• TEXT PASSAGE
※

This finds products that have never been ordered. NOT EXISTS is often the clearest way to express “find records without related records” logic.

Performance Considerations

The execution difference between correlated and non-correlated subqueries has real performance implications. A non-correlated subquery runs once; a correlated subquery potentially runs thousands or millions of times.

Consider this comparison:

-- Correlated subquery
SELECT e1.employee_id, e1.name, e1.department_id
FROM employees e1
WHERE e1.salary > (
    SELECT AVG(e2.salary)
    FROM employees e2
    WHERE e2.department_id = e1.department_id
);

-- Equivalent JOIN
SELECT e.employee_id, e.name, e.department_id
FROM employees e
JOIN (
    SELECT department_id, AVG(salary) as avg_salary
    FROM employees
    GROUP BY department_id
) dept_avg ON e.department_id = dept_avg.department_id
WHERE e.salary > dept_avg.avg_salary;

The JOIN version calculates each department average once, then joins the results. The correlated version recalculates for each employee. On a table with 10,000 employees across 50 departments, the correlated version might execute the subquery 10,000 times versus 50 aggregations in the JOIN version.

However, modern optimizers can sometimes transform correlated subqueries into joins automatically. Run EXPLAIN to see what your database actually does:

EXPLAIN SELECT e1.employee_id, e1.name
FROM employees e1
WHERE e1.salary > (
    SELECT AVG(e2.salary)
    FROM employees e2
    WHERE e2.department_id = e1.department_id
);

If you see “DEPENDENT SUBQUERY” in MySQL or similar indicators in other databases, you’re getting row-by-row execution. Look for join operations to confirm optimization.

When EXISTS or NOT EXISTS checks indexed foreign keys, correlated subqueries can actually outperform joins because the database can use index seeks and stop at the first match. Profile both approaches with your actual data.

※

Decide whether each statement below agrees with the passage on subquery performance, answering yes or no and quoting the words of the passage that settle it. 1. A non-correlated subquery runs only one time. 2. The JOIN version recalculates the department average for each employee. 3. Modern optimizers always convert correlated subqueries into joins.

• DATA PROVIDED
※

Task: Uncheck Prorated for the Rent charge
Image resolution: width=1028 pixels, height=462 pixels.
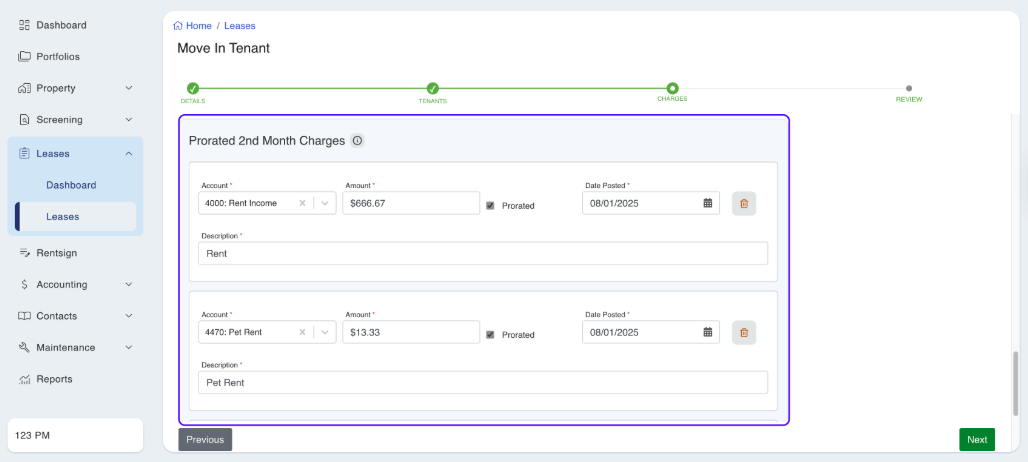Action: [490, 205]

※

• TASK OUTPUT
1. Yes: "A non-correlated subquery runs once"
2. No: "The JOIN version calculates each department average once, then joins the results."
3. No: "modern optimizers can sometimes transform correlated subqueries into joins automatically"